§ THE DATA:
---+---
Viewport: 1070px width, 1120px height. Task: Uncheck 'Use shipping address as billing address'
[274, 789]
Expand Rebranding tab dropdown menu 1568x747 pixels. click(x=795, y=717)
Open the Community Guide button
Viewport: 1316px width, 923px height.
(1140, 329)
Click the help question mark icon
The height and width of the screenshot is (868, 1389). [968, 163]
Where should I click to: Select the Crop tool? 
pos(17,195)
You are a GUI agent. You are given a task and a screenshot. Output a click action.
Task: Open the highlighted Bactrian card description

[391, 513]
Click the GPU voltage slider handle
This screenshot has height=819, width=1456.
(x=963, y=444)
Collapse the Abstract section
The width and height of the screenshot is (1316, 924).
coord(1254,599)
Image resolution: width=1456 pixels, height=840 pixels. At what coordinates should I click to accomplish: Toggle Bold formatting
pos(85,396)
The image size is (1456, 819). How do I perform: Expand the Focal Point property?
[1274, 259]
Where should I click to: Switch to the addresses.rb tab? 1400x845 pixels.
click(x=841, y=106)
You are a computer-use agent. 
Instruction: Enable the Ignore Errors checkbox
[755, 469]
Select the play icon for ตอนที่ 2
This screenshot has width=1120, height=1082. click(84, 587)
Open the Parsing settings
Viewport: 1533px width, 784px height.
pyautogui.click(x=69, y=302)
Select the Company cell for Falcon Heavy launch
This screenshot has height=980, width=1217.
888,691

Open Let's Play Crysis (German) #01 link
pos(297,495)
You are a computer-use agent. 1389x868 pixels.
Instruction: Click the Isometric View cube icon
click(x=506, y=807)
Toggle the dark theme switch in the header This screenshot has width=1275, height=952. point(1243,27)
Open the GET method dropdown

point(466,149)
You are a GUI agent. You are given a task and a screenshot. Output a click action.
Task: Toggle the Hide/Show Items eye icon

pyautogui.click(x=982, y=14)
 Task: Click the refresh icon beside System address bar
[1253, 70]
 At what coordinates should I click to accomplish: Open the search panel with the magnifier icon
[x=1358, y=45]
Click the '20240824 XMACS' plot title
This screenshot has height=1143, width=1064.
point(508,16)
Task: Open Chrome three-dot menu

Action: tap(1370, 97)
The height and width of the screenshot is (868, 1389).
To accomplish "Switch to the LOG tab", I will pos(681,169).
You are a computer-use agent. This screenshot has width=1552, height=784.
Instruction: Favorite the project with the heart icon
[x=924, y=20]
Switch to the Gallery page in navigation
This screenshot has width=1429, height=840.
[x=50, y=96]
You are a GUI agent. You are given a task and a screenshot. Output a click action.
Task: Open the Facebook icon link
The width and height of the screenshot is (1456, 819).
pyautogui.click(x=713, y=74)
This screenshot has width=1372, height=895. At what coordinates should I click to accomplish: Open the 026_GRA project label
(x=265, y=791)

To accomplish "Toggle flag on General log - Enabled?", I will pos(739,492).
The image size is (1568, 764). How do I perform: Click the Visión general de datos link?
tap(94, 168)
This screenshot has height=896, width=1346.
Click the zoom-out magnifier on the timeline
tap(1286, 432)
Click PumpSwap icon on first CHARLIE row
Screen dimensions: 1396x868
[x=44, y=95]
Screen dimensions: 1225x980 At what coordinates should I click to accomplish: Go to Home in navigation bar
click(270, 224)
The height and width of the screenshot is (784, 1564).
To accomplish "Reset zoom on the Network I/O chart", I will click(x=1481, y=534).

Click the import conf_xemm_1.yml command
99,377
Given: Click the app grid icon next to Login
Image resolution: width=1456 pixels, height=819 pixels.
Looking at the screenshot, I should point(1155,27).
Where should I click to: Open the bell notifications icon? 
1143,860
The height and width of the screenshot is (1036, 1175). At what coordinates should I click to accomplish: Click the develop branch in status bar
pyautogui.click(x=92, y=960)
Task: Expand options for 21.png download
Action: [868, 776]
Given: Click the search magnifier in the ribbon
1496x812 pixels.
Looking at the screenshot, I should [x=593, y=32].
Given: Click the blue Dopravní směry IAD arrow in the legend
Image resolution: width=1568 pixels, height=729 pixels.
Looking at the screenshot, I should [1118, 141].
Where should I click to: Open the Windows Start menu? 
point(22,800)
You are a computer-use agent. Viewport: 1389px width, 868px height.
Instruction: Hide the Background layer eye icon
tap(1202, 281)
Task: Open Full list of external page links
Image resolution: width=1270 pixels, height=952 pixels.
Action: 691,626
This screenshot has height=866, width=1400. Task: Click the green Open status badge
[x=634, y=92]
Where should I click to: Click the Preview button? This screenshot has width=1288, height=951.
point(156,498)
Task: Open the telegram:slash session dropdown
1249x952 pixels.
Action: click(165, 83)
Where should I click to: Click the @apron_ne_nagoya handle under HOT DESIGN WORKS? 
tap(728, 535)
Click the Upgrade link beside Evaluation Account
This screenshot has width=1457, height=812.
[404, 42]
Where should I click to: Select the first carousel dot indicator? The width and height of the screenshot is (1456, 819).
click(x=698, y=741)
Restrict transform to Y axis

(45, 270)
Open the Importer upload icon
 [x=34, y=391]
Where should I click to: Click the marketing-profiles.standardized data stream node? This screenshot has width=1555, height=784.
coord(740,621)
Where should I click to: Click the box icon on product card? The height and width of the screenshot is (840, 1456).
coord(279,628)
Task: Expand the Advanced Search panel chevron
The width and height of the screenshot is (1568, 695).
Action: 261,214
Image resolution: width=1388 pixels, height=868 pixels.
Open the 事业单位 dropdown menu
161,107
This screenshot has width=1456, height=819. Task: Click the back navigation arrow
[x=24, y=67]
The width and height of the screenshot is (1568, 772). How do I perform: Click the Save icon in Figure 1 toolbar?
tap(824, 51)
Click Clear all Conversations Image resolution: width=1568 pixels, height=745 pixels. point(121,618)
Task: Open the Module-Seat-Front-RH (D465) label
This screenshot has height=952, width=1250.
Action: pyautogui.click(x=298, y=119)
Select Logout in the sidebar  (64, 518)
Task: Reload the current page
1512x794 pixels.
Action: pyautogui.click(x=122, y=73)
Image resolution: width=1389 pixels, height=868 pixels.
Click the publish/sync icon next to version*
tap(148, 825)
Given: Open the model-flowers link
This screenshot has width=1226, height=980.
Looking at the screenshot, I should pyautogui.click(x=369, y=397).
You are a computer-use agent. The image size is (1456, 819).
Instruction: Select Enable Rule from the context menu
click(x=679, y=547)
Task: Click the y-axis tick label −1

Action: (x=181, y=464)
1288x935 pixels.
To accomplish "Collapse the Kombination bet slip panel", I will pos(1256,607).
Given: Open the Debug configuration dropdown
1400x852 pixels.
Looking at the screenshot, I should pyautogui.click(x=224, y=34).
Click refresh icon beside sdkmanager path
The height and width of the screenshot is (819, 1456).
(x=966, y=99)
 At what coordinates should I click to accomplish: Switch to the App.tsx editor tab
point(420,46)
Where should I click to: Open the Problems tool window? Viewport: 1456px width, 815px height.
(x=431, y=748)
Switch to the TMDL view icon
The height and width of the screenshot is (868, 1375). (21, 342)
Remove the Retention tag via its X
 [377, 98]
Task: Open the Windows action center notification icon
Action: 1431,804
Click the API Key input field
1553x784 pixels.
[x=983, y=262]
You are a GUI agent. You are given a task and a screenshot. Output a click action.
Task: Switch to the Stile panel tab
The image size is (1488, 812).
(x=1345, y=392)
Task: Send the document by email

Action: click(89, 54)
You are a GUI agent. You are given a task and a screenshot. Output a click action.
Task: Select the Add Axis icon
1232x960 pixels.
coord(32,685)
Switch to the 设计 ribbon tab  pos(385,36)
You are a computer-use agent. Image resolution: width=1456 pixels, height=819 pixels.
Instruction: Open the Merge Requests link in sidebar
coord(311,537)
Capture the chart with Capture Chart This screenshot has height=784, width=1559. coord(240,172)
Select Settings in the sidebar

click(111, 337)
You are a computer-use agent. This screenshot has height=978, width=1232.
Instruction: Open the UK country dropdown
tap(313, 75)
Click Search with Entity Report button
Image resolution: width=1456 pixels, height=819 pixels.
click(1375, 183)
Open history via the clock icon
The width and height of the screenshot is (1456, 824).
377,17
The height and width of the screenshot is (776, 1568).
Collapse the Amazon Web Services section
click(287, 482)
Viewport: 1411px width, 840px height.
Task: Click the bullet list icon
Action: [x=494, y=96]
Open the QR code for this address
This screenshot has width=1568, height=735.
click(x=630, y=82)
---+---
§ WORK TO BE COMPLETED: Respond with the count of lines in the material above that contain the word "will", and add nothing to it.

§ SOLUTION: 4